I have been trying to fathom out the (presumably deliberate) lack of parameters to actually size a boiler under the new part L regs. At the moment these absurd guidelines say such ambiguous and vague comments as : boiler is not “significantly oversized” can modulate down to the “typical heating load of the building” and the boiler set to “match the calculated heat loss”
Well the last reg is not so bad and I assume it removes any boiler that can’t be range rated? Is this goodbye to the Ideal Logic boiler? You can’t range rate a Logic so I suppose it does. What are the house builders gonna use now then?
As to the other two phrases
I have scoured dictionaries encyclopaedias thesaurus & Wikipedia to try to get definitive meanings for words like “significantly” and “typical” in some sort of engineering capacity but to no effect. I can only think these ill-defined words have been specifically chosen to render these regs meaningless so it would be impossible to confirm if you had complied or not? Sadly these words have not come from politicians (who never want to be held accountable at the best of times) but from the tall forehead brigade with Engineering degrees. Why is that?
I live in the Midlands. I have googled the weather data for the last year.
If I add up all the average low temps for the 8 heating months it comes to 49 so then divide that by the number of months (8) it averages out at about 6 degrees. That’s an average winter temperature.
Let’s take an ordinary bigger house with a heat loss of 7Kw, at an outside temperature of -2 degrees (no ordinary new build is anywhere near this) and work out what the heat loss is at the “typical” heating load at outside temperature of 6 degrees.
This is a spread sheet using the Cibse method of heat loss
At the average or ”typical” temperature of 6 degrees, the house requires (what we have to assume is) the “typical Heating Load “of 4.6Kw.

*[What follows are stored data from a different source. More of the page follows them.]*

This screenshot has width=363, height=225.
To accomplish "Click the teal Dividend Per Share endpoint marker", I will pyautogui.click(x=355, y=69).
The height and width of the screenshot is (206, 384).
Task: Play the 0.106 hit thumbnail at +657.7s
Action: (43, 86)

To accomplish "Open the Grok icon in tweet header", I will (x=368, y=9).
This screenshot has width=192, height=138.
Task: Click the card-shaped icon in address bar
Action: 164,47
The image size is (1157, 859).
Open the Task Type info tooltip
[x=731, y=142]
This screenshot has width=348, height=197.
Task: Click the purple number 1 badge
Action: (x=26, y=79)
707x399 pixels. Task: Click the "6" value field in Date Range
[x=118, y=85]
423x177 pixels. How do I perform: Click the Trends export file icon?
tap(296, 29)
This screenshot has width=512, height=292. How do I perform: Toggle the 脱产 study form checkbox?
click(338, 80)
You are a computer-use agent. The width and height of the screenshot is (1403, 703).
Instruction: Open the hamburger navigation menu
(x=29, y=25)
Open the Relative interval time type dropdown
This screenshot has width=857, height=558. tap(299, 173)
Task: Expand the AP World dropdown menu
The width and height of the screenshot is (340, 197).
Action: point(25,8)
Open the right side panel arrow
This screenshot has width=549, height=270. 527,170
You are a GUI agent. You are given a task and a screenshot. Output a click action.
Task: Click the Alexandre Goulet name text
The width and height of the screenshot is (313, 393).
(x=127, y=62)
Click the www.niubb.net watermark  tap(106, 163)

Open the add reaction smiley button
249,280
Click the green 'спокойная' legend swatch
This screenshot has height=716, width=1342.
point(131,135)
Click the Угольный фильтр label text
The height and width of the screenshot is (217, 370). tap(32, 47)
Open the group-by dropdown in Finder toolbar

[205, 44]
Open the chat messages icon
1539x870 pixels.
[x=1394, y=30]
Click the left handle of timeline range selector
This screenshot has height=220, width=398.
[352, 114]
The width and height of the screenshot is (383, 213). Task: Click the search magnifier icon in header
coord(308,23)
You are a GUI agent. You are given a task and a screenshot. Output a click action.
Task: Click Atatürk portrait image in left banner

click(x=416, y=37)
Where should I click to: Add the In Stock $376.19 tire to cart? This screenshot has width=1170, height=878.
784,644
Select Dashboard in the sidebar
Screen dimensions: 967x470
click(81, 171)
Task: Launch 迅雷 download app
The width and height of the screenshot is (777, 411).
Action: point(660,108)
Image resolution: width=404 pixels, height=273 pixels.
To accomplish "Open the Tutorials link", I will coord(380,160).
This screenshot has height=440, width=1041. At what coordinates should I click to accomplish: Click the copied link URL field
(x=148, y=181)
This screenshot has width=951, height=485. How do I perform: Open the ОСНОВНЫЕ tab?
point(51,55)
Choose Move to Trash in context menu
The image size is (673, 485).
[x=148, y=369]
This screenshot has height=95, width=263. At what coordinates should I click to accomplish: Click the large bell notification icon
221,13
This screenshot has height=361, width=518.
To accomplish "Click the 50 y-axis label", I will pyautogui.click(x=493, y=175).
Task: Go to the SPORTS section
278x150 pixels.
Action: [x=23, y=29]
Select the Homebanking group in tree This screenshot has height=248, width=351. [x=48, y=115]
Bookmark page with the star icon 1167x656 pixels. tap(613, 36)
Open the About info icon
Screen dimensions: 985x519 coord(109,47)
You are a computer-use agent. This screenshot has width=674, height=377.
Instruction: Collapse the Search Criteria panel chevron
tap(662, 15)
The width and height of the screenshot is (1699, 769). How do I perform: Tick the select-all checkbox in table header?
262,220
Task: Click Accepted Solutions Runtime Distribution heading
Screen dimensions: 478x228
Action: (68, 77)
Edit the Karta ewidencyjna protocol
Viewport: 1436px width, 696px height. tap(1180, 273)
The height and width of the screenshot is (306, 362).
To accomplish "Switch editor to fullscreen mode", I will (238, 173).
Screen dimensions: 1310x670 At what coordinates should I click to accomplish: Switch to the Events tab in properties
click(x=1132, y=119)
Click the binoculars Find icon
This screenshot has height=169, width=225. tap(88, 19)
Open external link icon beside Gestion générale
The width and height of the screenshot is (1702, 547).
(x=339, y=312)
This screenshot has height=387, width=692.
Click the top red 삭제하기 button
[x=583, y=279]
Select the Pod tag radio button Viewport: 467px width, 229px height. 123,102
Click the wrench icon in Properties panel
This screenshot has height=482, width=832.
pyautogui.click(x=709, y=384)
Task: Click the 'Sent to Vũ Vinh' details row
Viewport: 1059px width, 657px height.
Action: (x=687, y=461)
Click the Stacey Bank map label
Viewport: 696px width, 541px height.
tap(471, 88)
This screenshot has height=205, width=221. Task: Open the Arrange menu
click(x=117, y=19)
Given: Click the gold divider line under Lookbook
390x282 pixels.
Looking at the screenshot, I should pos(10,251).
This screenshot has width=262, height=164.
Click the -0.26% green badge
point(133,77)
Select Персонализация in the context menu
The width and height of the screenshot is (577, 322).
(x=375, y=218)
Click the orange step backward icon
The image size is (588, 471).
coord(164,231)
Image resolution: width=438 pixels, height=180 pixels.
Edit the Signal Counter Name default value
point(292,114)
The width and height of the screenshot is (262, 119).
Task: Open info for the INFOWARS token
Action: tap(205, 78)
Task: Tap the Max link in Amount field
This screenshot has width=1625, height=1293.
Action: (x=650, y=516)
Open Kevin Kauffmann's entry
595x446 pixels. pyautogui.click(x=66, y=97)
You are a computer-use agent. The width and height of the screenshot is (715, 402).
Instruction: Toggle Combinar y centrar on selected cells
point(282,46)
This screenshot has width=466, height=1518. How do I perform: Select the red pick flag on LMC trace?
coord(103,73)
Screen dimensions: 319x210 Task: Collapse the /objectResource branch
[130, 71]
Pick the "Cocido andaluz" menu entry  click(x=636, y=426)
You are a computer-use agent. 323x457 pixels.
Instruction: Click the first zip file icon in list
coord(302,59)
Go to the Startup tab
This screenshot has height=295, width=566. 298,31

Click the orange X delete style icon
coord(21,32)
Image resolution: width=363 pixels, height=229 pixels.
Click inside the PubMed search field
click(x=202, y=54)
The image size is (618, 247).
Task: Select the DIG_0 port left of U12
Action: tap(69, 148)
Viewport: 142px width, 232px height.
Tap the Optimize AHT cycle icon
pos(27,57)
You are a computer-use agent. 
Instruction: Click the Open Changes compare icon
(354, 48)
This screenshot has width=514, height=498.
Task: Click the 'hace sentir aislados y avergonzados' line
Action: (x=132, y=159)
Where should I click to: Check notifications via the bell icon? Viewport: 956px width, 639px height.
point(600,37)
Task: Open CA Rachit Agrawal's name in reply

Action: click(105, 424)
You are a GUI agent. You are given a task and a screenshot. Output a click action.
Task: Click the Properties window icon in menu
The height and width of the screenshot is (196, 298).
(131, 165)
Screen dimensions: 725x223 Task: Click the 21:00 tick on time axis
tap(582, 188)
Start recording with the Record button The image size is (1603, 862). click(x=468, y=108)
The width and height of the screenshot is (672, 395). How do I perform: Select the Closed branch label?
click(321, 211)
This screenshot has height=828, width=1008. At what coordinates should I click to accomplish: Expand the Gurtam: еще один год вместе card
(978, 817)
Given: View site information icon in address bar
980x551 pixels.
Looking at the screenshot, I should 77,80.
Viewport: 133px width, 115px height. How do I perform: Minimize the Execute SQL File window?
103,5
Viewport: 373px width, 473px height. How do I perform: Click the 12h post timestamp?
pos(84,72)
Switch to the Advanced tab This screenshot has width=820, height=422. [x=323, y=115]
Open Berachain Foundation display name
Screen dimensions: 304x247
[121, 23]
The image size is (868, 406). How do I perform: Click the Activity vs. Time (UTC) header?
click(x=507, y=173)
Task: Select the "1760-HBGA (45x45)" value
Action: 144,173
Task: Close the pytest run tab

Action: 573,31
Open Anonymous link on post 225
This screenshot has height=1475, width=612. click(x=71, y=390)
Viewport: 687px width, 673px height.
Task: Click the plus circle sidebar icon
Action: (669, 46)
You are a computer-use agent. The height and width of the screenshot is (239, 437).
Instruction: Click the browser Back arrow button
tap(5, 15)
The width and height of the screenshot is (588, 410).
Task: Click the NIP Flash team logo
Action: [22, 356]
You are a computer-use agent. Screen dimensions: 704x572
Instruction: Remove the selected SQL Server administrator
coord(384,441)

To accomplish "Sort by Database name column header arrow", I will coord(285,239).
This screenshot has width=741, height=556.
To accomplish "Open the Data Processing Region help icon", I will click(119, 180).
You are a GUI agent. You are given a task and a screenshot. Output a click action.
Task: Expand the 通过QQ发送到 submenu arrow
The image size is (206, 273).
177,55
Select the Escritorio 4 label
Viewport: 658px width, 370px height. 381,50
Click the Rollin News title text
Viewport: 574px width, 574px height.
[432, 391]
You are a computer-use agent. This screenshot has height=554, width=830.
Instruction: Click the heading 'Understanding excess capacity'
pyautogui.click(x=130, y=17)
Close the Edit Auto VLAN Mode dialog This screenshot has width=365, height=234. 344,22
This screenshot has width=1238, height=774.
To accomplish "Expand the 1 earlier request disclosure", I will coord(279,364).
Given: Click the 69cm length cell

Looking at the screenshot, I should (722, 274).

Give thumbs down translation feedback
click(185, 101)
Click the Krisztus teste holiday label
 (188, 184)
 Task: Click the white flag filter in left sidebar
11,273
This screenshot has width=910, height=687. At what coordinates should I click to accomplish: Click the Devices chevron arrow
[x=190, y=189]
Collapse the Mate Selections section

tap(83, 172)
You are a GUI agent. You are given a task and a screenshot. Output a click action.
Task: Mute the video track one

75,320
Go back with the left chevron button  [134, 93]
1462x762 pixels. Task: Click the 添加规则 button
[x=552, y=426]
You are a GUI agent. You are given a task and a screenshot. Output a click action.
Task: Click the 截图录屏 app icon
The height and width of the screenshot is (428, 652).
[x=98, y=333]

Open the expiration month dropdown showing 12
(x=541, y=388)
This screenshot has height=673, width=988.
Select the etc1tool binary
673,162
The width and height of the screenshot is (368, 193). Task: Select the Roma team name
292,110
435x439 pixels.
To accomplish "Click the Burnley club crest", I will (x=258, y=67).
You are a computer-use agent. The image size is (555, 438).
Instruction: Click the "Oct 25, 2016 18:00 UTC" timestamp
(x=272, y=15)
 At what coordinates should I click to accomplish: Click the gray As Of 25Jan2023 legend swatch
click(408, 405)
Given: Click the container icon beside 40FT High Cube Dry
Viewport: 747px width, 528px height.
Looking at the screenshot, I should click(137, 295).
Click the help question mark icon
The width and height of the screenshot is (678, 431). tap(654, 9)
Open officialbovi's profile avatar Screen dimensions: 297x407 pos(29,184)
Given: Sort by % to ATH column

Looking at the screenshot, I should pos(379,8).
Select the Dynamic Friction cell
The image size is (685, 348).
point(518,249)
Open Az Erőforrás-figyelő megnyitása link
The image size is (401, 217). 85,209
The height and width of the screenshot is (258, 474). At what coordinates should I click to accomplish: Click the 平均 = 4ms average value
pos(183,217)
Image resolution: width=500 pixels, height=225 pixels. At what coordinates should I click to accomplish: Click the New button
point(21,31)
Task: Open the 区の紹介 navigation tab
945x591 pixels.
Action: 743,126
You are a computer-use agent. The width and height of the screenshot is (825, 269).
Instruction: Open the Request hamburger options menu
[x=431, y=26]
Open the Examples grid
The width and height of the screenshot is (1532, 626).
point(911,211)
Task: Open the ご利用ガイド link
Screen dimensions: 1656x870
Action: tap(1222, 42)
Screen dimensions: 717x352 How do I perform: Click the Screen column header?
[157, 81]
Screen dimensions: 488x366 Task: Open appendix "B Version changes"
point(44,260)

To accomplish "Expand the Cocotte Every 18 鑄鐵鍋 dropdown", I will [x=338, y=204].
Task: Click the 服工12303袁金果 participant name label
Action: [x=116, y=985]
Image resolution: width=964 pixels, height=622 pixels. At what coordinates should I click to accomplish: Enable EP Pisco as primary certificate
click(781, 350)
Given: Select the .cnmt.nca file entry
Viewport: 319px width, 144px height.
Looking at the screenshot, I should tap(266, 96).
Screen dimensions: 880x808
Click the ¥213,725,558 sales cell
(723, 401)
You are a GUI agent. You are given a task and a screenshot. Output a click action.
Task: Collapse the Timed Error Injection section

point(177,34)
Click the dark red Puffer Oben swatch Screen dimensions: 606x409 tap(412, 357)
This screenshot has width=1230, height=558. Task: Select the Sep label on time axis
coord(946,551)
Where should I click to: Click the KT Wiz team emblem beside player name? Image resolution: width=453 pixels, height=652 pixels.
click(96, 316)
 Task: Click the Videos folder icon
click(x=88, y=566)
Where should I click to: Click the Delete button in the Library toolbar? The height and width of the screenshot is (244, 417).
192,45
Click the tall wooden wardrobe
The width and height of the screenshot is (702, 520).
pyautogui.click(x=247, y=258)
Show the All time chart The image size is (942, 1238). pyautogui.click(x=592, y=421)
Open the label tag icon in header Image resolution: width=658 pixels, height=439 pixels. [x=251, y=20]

At last, – some sort of figures to work with. But – – – this means the poor old Ideal Logic combis (and the many many other top brand names that have minimum outputs much higher than 4.5Kw) will now not comply with the new regs in the vast majority of properties.
All normal new builds have a much lower heat demand than 7Kw so are we going to see the launch of many new low modulation boilers? (Not before time but no chance really)
Looks like Baxi may have a serious problem complying as they have nothing small enough?
Baxi200C=5.2Kw Baxi200H=7.5Kw Baxi300C=5.2Kw Baxi400C= 5.2 Kw Baxi400= 7.5Kw Baxi600C=6.7Kw
Some other big brands that will struggle WB29cdi-7.4Kw WB Highflow=7.4 GW Energy=7.2Kw Ideal logic=7.1 Valliant EcoFit=6.1 Valliant EcoTecplus=5.8 to name a few.
An interesting side note to this – many of these boilers will be replaced by a ASHP with a MAXIMUM of 6Kw ( and that will also provide the hot water)
For those who may not fully grasp heat loss (required now in the new Part L) here are the figures for a typical 1970’s 4 bed house.
As you can see this 1970’s Four Bed needs about 5Kw at -2 degrees. Applying the same logic (no pun intended) to this property as the original one, the typical heating load would be about 3.5Kw @6 degrees leaving all but a few boilers compliant? Namely the V200, 100 & 050, Intergas X range, Vokera Alpha Ravenheat (honest!) WB 4&8000 & Ideal Vouge. Boilers that can achieve these low minimum outputs are not necessarily expensive either.
Is the era of the ‘bonfire in a box boiler’ coming swiftly to an end?
For boilers like the Logic 35 combi and Baxi 600C with a minimum output of around 7Kw you can work the figures back, to say it isn’t suitable to fit these type boilers into any dwelling with a heat loss at design temp of 11Kw or less. This is a large property, probably in the top 10% of all houses , before we can actually fit these old dinosaur boilers within the requirements of Part L.
To conclude. Let’s say I am fitting a new system into the 1970’s 4-bed house exampled above. I do a heat loss with proper heat loss software like http://heat-engineer.com/ Proof enough that I have complied so far. I then fit Logic Baxi 600 or similar type boiler where do I stand? Is it legal & compliant or not? If the Building inspector got involved (always good for a laugh) could I be sued for ‘not fit for purpose’ & non-compliancy?
I haven’t even started on what part L would determine as a “significantly oversized” boiler but maybe at least the days of fitting 35kw boilers in to two bedroom flats is nearly over.
Maybe I have got it all wrong but It’s a fair enough question, I think?
Lets see if I get a black & white answer from the Part L brigade.
Very interesting how everything seems to be oversized. I’m trying to get quotes for ASHP but the installers just want to know how old your house is and how big. Why don’t they just ask how much gas you used last year to find out what the demand will be. If my 65% efficient 40 year old boiler used 8300kW last year what size ASHP do I need? In the worst month Feb used 1500kW of gas. So I calculate that could be replaced by a COP4 ASHP using 362W every hour during Feb. So can you explain why domestic ASHPs don’t start at even 2kW?